• Halaman:
KERJA

Taufiq Wr. Hidayat *

Konon bagi Nabi Isa al-Masih, seorang tukang kayu ulung dari Nazareth, puncak kreativitas manusia terletak pada kearifannya mendalami “ukuran”. Yang dalam Bahasa Indonesia disebut “kadar”. Kata “kadar” ini diserap dari Bahasa Arab “qodar”, yang lazim kita sebut “takdir”. Ukuran dan kadar yang tepat atau pas, akan membentuk kekokohan. Tukang kayu harus disiplin dan teliti pada ukuran-ukuran dalam membuat meja-kursi dan segala yang terbuat dari kayu. Agar hasil karyanya kuat dan kokoh. Keteledoran menetapkan ukuran yang dibagi menjadi meter, senti, mili, kilo gram, dan seterusnya, akan membuat karyanya tidak kokoh. Sehingga tak mungkin mencapai kehalusan. Kehalusan menjadi tidak berguna tanpa kekokohan.

Begitu pun hidup ini, katanya. Ia tak boleh dilepaskan dari ukuran-ukuran. Terserah apa pun satuannya. Ia bersifat tidak pasti. Namun dengan ukuran-ukuran itu, ia diolah menjadi suatu kepastian. Maka di situlah akal, sebagai alat utama kemanusiaan, meniscayakan pada kerja. Dan dalam kerja, ia membutuhkan alat. Alat untuk mengerjakan pekerjaannya. Konon hanya mereka yang melampaui kebosanan di dalam kerja, akan mencapai kesempurnaan. Dan ia akan mendapatkan hikmat serta kebahagiaan, jika ia mencintai pekerjaannya dengan sepenuh jiwa. Totalitas yang dikuatkan dengan kesabaran dalam kerja keras dan pelayanan. Barangkali begitulah yang diajarkan Nabi Isa al-Masih, sang tukang kayu yang luhur dari Nazareth itu.

Kita tahu, di dalam hidup ini, orang seringkali tak menyadari bahaya. Bekerja tanpa mempertimbangkan secara benar keselamatan dirinya dan orang lain. Tanpa “kadar” yang diarifi dengan akal. Dan tak setiap orang mencintai pekerjaannya. Sehingga ia bekerja dengan terpaksa. Dan tak menemukan jati diri atas hasil pekerjaannya. Ia menjadi hampa di dalam waktu. Segalanya terasa lamban dan tak berguna. Bagi Hegel, sejarah tak punya tujuan apa-apa! Ia belaka suatu pengulangan ribuan kesalahan yang tak sudah-sudah. Sejarah hanya narasi yang tak pasti. Keluhuran—sebagaimana diimpikan sekaligus dikeluhkan Hegel, tak pernah menjadi pemenang di dalamnya. Para pemenang tak pernah mewakili kesempurnaan. Pun yang dikalahkan. Lantaran memang demikian manusia. Jika keluhuran mustahil bertahta dalam sejarah, seperti dicemaskan Karl Marx, tidak berarti mengharuskan ia berhenti diupayakan, diperjuangkan, diraih, dinyatakan. Dan energi untuk itu, tak lain adalah harapan. Dalam terminologi agama, ia bernama doa. Doa yang sesungguhnya ialah gerak dan upaya yang kekuatan pendorongnya adalah harapan.

• Tugas yang Dikerjakan:
A. Salin ulang bagian esai tentang kerja dari "Begitu pun hidup" sampai "dari Nazareth itu.", dengan mengubah "kebosanan" menjadi "kejenuhan".
B. Terjemahkan kalimat "Kehalusan menjadi tidak berguna tanpa kekokohan." dari esai tentang kerja ke dalam bahasa Inggris.
Daftar ini diambil dari sumber lain.

• Informasi yang Ditampilkan:
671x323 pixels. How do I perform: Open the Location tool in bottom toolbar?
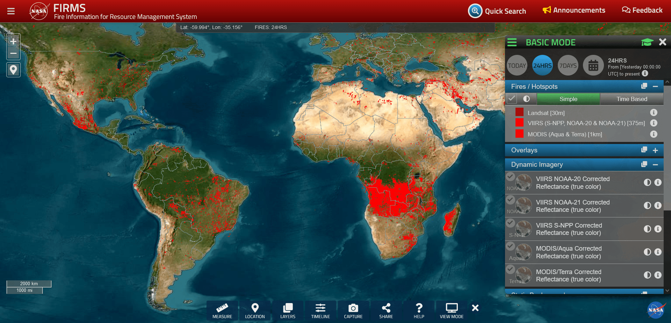[255, 310]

• Hasil:
A.
Begitu pun hidup ini, katanya. Ia tak boleh dilepaskan dari ukuran-ukuran. Terserah apa pun satuannya. Ia bersifat tidak pasti. Namun dengan ukuran-ukuran itu, ia diolah menjadi suatu kepastian. Maka di situlah akal, sebagai alat utama kemanusiaan, meniscayakan pada kerja. Dan dalam kerja, ia membutuhkan alat. Alat untuk mengerjakan pekerjaannya. Konon hanya mereka yang melampaui kejenuhan di dalam kerja, akan mencapai kesempurnaan. Dan ia akan mendapatkan hikmat serta kebahagiaan, jika ia mencintai pekerjaannya dengan sepenuh jiwa. Totalitas yang dikuatkan dengan kesabaran dalam kerja keras dan pelayanan. Barangkali begitulah yang diajarkan Nabi Isa al-Masih, sang tukang kayu yang luhur dari Nazareth itu.

B. Refinement becomes useless without sturdiness.